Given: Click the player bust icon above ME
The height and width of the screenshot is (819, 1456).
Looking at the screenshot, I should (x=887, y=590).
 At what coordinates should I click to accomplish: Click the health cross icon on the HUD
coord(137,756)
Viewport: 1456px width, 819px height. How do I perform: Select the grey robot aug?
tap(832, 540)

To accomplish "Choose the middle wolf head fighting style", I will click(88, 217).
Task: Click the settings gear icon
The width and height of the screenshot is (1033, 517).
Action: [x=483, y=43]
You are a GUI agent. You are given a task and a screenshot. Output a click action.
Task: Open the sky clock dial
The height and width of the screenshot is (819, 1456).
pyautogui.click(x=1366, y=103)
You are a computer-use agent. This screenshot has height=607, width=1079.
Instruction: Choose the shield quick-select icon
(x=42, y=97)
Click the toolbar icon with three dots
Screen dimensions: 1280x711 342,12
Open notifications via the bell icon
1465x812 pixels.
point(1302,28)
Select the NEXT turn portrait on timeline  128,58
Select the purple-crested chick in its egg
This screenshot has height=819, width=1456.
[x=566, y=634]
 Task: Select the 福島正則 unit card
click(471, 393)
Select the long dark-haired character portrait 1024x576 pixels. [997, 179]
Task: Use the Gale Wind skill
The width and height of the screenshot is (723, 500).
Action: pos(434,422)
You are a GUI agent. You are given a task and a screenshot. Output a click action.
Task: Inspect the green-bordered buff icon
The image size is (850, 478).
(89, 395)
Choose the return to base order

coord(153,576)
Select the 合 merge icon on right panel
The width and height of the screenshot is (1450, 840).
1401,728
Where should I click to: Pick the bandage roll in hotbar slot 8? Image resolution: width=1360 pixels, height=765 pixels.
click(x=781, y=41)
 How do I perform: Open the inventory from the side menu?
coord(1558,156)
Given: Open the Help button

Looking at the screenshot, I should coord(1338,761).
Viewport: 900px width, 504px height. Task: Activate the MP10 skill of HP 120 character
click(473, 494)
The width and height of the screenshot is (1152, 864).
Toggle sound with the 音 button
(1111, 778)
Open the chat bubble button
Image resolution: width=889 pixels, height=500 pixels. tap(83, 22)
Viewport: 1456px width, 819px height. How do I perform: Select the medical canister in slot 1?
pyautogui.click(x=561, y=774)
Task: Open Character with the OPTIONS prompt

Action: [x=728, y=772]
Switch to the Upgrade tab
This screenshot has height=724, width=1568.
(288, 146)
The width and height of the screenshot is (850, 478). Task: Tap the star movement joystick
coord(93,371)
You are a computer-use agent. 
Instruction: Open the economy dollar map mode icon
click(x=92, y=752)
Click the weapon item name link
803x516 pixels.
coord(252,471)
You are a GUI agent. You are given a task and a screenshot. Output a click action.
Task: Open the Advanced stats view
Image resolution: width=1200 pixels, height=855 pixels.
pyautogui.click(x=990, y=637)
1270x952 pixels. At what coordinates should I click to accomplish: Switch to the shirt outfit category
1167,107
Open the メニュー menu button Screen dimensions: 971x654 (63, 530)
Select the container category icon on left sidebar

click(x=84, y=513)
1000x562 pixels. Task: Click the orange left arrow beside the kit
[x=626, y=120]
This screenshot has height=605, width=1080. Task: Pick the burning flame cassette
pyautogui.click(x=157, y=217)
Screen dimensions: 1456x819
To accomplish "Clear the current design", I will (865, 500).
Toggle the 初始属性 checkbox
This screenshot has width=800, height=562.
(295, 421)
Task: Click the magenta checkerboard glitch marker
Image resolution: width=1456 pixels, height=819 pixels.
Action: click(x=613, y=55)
····················
What is being asked: Retype all of the items above with no changes.

Output of the exercise:
Given: Click the player bust icon above ME
The height and width of the screenshot is (819, 1456).
Looking at the screenshot, I should (x=887, y=590).
 At what coordinates should I click to accomplish: Click the health cross icon on the HUD
coord(137,756)
Viewport: 1456px width, 819px height. How do I perform: Select the grey robot aug?
tap(832, 540)

To accomplish "Choose the middle wolf head fighting style", I will click(88, 217).
Task: Click the settings gear icon
The width and height of the screenshot is (1033, 517).
Action: [x=483, y=43]
You are a GUI agent. You are given a task and a screenshot. Output a click action.
Task: Open the sky clock dial
The height and width of the screenshot is (819, 1456).
pyautogui.click(x=1366, y=103)
You are a computer-use agent. This screenshot has height=607, width=1079.
Instruction: Choose the shield quick-select icon
(x=42, y=97)
Click the toolbar icon with three dots
Screen dimensions: 1280x711 342,12
Open notifications via the bell icon
1465x812 pixels.
point(1302,28)
Select the NEXT turn portrait on timeline  128,58
Select the purple-crested chick in its egg
This screenshot has height=819, width=1456.
[x=566, y=634]
 Task: Select the 福島正則 unit card
click(471, 393)
Select the long dark-haired character portrait 1024x576 pixels. [997, 179]
Task: Use the Gale Wind skill
The width and height of the screenshot is (723, 500).
Action: pos(434,422)
You are a GUI agent. You are given a task and a screenshot. Output a click action.
Task: Inspect the green-bordered buff icon
The image size is (850, 478).
(89, 395)
Choose the return to base order

coord(153,576)
Select the 合 merge icon on right panel
The width and height of the screenshot is (1450, 840).
1401,728
Where should I click to: Pick the bandage roll in hotbar slot 8? Image resolution: width=1360 pixels, height=765 pixels.
click(x=781, y=41)
 How do I perform: Open the inventory from the side menu?
coord(1558,156)
Given: Open the Help button

Looking at the screenshot, I should coord(1338,761).
Viewport: 900px width, 504px height. Task: Activate the MP10 skill of HP 120 character
click(473, 494)
The width and height of the screenshot is (1152, 864).
Toggle sound with the 音 button
(1111, 778)
Open the chat bubble button
Image resolution: width=889 pixels, height=500 pixels. tap(83, 22)
Viewport: 1456px width, 819px height. How do I perform: Select the medical canister in slot 1?
pyautogui.click(x=561, y=774)
Task: Open Character with the OPTIONS prompt

Action: [x=728, y=772]
Switch to the Upgrade tab
This screenshot has height=724, width=1568.
(288, 146)
The width and height of the screenshot is (850, 478). Task: Tap the star movement joystick
coord(93,371)
You are a computer-use agent. 
Instruction: Open the economy dollar map mode icon
click(x=92, y=752)
Click the weapon item name link
803x516 pixels.
coord(252,471)
You are a GUI agent. You are given a task and a screenshot. Output a click action.
Task: Open the Advanced stats view
Image resolution: width=1200 pixels, height=855 pixels.
pyautogui.click(x=990, y=637)
1270x952 pixels. At what coordinates should I click to accomplish: Switch to the shirt outfit category
1167,107
Open the メニュー menu button Screen dimensions: 971x654 (63, 530)
Select the container category icon on left sidebar

click(x=84, y=513)
1000x562 pixels. Task: Click the orange left arrow beside the kit
[x=626, y=120]
This screenshot has height=605, width=1080. Task: Pick the burning flame cassette
pyautogui.click(x=157, y=217)
Screen dimensions: 1456x819
To accomplish "Clear the current design", I will (865, 500).
Toggle the 初始属性 checkbox
This screenshot has width=800, height=562.
(295, 421)
Task: Click the magenta checkerboard glitch marker
Image resolution: width=1456 pixels, height=819 pixels.
Action: click(x=613, y=55)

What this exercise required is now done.